CAR OCD

Edric explores the different ways that some people are obsessive-compulsive about their cars.

Portrait of Tammy Strobel
Edric explores the different ways that some people are obsessive-compulsive about their cars.
My Reading Room

FRIENDS politely hide their horror when I tell them I only wash my car about once a month. And even that statement needs qualification – “wash” doesn’t mean I roll up my sleeves and get the pail and sponge out; it means I head for my nearest petrol station car wash and hand over eight bucks, plus tip if the uncle does a half-decent job. 

I’m not too fussed about dings or minor blemishes, either – when the car accumulates enough of these, I’ll usually send it in for a general bodywork touch-up. 

So I don’t “get” the detailing enthusiasts who spend more time cleaning and polishing their cars than driving them, who want to comb their hair in their paintwork’s reflection, and who endlessly obsess over the slightest smear, scratch or ding to afflict their beloved ride.
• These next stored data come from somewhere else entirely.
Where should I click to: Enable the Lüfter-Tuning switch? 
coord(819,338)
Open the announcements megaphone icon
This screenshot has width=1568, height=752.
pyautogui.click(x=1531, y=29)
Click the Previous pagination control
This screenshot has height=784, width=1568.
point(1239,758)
I even know a guy who’ll leave his car at home and take the train if it’s raining. 

Yes, in Singapore the car probably represents a fair proportion of one’s net worth, so I can see why it’s so treasured. But at the same time, precisely because we’re paying so much, shouldn’t the car be the owner’s slave, and not the other way around? 

Treating the car as an objet d’art just doesn’t work here, if you intend to actually use it as a means of transport. Because no matter how exquisitely polished, waxed and buffed your car is, the moment it emerges from your (presumably covered) garage, it’s at the mercy of road grime, pooping birds, tree sap and parking dings. 

And the occasional feckless Uber driver wandering into your lane in his Attrage as he’s fiddling with his dashboard-mounted phablet. 

But then again, I am obsessive about my car in my own way – I’m ridiculously OCD about clutter. 

No loose tissue boxes on the rear parcel shelf, no windscreen- mounted mobile phone suction clamps or sat-nav devices impeding my view of the road, no handsfree- device wires dangling off the rear view mirror. Used parking coupons aren’t even allowed to accumulate in the doorbins. 

My boot is an empty cavern, if only because I can’t stand loose items clattering around at every keenly taken corner. The only umbrella in the car is a compact, telescopic type which fits snugly (and out of sight) in the glovebox. 

And naturally, anyone caught eating in the car will be subject to a slow, painful death. 

So, while I don’t necessarily agree with the chaps who spend every weekend waxing and then Instagramming their cars, I can understand. Because we enthusiasts are all loony about our cars in our own little way.